In October 1963 Montford and Messenger decided to leave Carnarvon and return to Evans Head by the top end of the Australian continent.

In the company of two other boats, the Toowoon Bay and the Rambler, they proceeded along the coastline north to Exmouth Gulf and then east to Darwin. On this leg of the trip, a crisis occurred when, in a calm sea, their engine failed. The sails, gifted by Sydney yachtsman Englebert "Boy" Messenger, were not helpful as there was no wind. Fortunately, Reg Massey, skipper of the Rambler sensed something was wrong, doubled back, found the Friendship R and towed it into the port of Darwin.

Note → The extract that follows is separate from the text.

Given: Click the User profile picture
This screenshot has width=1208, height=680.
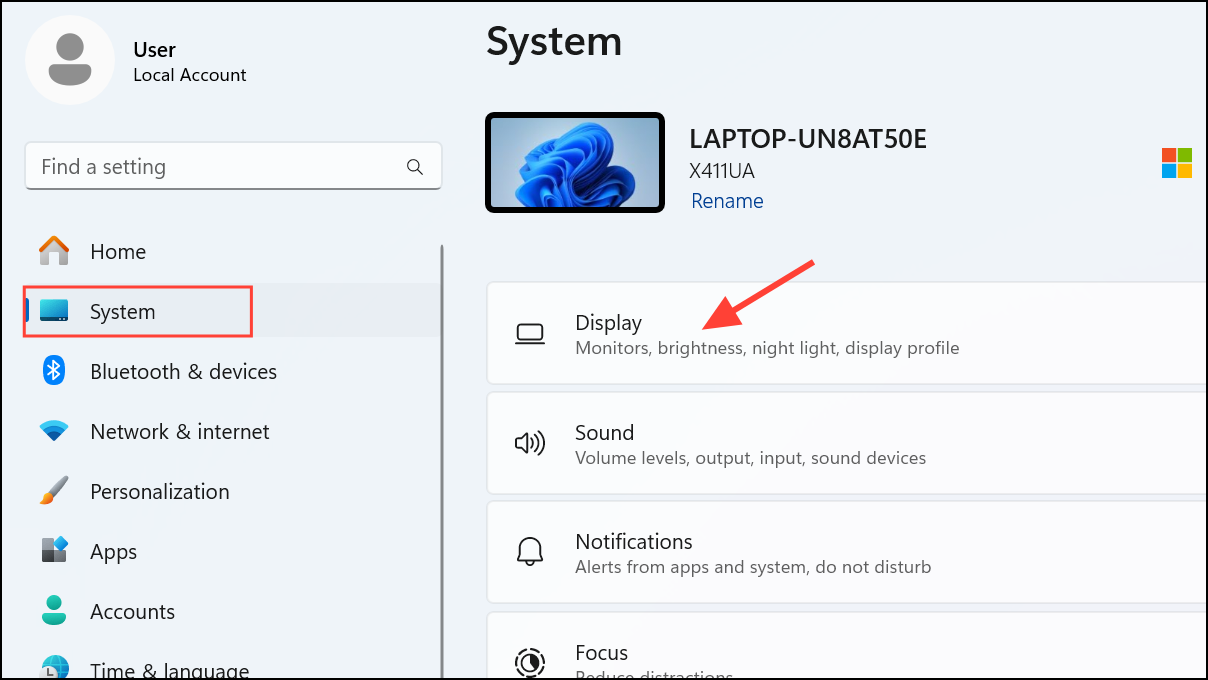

When all was repaired and overhauled in Darwin the Friendship R set out across the unpredictable Gulf of Carpentaria. They stopped at Elcho Island where they received enthusiastic hospitality from the locals.

They were similarly welcomed at Thursday Island. They then proceeded back to Evans Head via Cairns and Tin Can Bay.
The Friendship R was the first fishing trawler or similar vessel to circumnavigate Australia. It is considered a pioneer voyage in Australia's history. Messenger left for other pursuits and Rex Montford lived out his life in Evans Head, honoured and respected by the local population. He is buried in the local cemetery.